Après deux jours de communications intenses, au cours desquelles l’envoyé du Café a souvent dû faire appel à son dictionnaire, et une semaine de relecture de notes, nous tentons le défi : donner à lire (et à entendre) aux lecteurs du Café ce que nous avons pu attraper de la pensée des équipes de recherche.
Attention : ce que nous en écrivons n’a pas été relu par les auteurs, et ne saurait donc être la traduction exacte de ce qu’ils ont dit. Mais après tout, pour les prendre au pied de la lettre, c’est bien le moins : d’un discours savant, on ne saurait se faire qu’une « représentation », en fonction de notre propre « zone de développement proche » (ou « zone proximale de développement », selon les finesses des traductions…) Assumons donc, cette douce incertitude…
Dans les instances de formation, l’influence de Vygotski est réelle, mais souvent contestée.
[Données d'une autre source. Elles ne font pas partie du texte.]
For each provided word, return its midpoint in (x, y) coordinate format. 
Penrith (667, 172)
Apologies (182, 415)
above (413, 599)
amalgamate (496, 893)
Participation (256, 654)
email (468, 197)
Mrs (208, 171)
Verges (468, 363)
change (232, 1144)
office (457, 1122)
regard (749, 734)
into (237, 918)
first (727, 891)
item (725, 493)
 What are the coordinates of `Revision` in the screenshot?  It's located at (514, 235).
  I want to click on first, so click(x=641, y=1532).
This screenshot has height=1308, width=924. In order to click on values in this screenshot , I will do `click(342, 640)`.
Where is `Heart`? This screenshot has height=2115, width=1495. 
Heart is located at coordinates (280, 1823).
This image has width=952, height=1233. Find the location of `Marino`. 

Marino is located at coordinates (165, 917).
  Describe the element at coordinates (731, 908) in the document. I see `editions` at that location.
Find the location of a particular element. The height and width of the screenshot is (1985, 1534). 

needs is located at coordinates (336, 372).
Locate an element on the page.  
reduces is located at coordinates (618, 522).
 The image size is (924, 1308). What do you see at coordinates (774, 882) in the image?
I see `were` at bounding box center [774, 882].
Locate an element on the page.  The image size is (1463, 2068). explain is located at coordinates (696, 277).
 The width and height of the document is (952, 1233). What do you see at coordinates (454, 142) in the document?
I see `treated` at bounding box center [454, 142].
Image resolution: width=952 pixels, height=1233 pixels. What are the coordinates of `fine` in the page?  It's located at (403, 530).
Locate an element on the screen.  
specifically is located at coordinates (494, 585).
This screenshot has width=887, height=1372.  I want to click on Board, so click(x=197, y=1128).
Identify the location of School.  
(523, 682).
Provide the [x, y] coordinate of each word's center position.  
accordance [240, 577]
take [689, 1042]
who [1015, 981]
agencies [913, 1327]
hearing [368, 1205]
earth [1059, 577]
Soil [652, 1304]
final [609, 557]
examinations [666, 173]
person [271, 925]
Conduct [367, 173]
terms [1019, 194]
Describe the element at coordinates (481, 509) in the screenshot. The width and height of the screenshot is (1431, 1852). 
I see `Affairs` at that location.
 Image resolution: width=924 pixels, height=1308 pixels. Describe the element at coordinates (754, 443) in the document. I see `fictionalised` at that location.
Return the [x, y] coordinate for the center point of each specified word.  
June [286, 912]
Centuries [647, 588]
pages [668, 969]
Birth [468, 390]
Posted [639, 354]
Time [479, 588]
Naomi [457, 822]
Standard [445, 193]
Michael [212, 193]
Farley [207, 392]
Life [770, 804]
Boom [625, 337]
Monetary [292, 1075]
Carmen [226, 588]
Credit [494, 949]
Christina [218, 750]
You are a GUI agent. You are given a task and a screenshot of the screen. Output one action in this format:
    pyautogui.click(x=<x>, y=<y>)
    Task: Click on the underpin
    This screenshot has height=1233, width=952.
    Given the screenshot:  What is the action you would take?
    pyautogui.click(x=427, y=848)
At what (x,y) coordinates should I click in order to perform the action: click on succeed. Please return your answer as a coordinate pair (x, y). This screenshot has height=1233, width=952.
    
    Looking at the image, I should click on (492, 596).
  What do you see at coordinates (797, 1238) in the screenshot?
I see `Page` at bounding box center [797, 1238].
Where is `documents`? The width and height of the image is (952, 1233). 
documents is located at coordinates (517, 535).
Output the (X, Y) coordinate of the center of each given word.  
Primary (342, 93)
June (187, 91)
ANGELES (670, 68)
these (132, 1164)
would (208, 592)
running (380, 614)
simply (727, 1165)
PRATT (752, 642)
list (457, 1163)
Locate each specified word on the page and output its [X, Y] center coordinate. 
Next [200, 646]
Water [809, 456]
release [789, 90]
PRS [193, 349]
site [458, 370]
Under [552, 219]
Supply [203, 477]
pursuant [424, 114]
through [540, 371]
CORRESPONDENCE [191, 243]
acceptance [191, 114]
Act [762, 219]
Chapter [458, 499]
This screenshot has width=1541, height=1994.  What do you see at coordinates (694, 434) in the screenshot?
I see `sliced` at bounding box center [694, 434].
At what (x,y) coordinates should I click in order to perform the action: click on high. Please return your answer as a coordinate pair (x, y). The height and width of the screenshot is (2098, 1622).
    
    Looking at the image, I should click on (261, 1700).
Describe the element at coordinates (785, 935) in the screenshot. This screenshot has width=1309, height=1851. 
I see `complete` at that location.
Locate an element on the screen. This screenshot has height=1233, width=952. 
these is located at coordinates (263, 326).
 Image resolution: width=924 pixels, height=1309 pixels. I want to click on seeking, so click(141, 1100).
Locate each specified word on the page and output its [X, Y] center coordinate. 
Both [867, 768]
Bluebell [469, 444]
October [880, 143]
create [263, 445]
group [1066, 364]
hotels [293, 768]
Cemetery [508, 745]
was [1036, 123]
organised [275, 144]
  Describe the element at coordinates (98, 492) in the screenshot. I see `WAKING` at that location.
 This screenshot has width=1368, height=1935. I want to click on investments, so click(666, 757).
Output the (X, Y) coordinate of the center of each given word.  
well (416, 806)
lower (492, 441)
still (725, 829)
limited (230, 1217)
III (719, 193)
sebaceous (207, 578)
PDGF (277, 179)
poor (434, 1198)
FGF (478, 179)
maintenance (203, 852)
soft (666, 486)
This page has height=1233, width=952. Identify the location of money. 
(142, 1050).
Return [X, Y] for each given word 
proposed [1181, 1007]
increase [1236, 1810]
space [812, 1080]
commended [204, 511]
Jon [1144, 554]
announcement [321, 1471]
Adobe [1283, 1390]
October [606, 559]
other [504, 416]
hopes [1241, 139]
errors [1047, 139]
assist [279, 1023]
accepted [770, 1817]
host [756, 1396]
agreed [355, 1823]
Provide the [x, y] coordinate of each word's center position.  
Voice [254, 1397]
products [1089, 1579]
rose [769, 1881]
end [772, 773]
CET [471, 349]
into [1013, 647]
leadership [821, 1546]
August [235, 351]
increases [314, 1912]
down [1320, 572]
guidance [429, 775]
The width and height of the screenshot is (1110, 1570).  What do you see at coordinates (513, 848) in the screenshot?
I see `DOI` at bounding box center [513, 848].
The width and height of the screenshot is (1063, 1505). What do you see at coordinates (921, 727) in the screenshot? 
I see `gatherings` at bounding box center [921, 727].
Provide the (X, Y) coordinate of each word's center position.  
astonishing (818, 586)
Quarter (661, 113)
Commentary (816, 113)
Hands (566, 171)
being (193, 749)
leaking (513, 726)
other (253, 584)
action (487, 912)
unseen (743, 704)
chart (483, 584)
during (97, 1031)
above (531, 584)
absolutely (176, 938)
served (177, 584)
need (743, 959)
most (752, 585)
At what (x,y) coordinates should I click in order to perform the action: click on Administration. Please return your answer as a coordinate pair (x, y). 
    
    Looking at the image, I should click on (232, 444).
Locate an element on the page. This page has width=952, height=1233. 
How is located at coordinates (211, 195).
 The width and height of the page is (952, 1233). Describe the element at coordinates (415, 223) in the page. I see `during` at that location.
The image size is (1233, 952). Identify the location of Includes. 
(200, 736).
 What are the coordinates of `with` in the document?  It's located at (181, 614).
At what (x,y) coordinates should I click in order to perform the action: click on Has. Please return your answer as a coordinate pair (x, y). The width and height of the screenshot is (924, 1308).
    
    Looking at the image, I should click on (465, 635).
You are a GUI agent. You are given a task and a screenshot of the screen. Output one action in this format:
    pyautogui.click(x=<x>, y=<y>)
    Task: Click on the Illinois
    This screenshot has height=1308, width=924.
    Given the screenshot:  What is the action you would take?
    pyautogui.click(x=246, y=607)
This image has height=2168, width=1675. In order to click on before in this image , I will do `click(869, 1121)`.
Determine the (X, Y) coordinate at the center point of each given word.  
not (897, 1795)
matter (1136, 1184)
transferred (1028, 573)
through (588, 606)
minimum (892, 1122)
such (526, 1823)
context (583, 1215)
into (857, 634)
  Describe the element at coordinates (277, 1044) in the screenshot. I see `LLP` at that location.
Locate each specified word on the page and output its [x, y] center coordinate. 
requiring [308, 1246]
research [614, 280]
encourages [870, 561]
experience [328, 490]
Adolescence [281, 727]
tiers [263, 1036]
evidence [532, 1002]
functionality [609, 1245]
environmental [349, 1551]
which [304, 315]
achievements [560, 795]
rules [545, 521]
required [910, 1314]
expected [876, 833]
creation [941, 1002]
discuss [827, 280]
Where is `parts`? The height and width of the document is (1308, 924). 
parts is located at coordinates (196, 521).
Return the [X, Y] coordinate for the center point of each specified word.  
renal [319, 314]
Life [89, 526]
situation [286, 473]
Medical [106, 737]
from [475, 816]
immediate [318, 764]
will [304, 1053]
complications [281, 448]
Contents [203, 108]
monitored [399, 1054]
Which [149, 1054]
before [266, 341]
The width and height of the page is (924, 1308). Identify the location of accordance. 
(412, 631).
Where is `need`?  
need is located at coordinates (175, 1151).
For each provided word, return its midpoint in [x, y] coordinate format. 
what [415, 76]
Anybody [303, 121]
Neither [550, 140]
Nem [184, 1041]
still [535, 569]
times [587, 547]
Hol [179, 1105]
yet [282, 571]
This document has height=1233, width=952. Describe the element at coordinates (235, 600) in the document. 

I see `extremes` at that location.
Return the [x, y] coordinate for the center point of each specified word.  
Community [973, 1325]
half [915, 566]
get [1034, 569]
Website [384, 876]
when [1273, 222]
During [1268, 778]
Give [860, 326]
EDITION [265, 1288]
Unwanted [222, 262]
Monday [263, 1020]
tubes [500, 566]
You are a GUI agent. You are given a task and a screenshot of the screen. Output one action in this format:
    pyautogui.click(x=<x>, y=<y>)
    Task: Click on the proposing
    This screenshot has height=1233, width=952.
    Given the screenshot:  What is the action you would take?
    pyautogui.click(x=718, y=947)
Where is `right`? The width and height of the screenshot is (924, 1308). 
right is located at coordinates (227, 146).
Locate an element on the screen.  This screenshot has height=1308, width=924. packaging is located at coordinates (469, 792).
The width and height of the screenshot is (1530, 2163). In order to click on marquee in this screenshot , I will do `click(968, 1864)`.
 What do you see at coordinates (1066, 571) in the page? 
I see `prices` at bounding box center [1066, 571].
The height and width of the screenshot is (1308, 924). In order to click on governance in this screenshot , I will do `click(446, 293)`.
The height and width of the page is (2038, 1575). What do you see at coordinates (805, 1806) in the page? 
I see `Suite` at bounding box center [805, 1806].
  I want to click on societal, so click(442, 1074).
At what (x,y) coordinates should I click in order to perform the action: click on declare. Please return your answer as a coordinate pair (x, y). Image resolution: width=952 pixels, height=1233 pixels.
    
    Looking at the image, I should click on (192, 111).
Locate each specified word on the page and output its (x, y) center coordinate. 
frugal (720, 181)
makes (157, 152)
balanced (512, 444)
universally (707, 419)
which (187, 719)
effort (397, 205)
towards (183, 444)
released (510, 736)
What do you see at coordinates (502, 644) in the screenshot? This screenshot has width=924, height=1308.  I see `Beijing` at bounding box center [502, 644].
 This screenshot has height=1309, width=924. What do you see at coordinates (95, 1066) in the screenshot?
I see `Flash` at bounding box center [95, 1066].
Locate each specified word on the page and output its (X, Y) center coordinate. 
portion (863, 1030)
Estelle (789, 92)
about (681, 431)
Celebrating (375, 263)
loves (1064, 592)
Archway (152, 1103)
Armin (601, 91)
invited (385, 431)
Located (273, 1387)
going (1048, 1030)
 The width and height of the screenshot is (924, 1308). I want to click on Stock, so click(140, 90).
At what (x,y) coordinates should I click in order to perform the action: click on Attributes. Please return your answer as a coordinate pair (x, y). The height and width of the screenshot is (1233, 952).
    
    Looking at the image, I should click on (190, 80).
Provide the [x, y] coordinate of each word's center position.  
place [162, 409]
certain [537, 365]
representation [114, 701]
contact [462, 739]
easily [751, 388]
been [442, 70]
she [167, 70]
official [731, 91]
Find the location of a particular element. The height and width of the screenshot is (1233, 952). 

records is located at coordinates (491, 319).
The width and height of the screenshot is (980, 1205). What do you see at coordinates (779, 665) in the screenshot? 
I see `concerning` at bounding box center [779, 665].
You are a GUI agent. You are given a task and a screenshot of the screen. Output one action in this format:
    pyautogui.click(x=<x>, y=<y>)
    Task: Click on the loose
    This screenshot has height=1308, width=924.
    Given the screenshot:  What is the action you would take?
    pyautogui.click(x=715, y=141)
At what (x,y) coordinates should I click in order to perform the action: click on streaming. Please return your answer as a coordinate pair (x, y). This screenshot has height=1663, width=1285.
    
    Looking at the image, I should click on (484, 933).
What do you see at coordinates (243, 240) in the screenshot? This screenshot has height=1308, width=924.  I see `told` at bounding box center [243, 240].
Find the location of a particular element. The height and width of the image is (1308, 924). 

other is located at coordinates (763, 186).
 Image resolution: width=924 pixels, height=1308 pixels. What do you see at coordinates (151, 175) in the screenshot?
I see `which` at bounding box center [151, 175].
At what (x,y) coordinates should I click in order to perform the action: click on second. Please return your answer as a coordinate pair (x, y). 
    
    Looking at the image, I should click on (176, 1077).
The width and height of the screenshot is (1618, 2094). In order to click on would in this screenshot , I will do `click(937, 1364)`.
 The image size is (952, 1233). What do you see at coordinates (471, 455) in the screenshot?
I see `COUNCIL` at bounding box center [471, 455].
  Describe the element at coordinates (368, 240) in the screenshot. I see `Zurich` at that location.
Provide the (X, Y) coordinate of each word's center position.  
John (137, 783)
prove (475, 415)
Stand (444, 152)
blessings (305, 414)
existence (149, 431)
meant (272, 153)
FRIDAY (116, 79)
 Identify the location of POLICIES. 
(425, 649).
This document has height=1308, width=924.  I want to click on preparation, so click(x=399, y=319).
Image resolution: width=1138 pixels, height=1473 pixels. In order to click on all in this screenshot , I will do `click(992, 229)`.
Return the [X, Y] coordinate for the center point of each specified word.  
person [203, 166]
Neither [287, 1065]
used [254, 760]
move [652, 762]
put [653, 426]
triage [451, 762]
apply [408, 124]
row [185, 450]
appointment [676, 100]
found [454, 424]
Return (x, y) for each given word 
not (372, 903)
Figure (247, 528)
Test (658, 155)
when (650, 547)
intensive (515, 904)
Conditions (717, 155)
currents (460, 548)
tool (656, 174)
Elle est même parfois à l’origine de violentes polémiques entre tenants de différents courants pédagogiques : les accusations pleuvent, de mettre en péril l’avenir des élèves.
Pour tenter un raccourci simpliste, on ramène souvent la bataille à deux camps caricaturaux :
– les uns tenant de « l’élève au centre, pour qui l’apprentissage ne se déconnecte pas des relations sociales, du travail par groupe, de la liberté de l’individu, voire de la spontanéité…
– les autres, défenseurs des « savoirs », pour qui l’École est d’abord discipline (aux deux sens du terme), répétition, effort, traitement de l’information, dans l’espoir d’arriver ultérieurement à « sortir de soi » par la maîtrise des différentes grammaires disciplinaires…
Dans ce contexte, et en fonction de l’influence idéologique dominante, ces dernières années ont vu se développer deux types de critiques sur l’École et les instances de formation, qui paradoxalement se rejoignent parfois :
– une critique du laxisme post-soixante-huitard, rendue plus forte par l’arrivée en force des neurosciences (voir l’analyse de Jacques Fijalkow).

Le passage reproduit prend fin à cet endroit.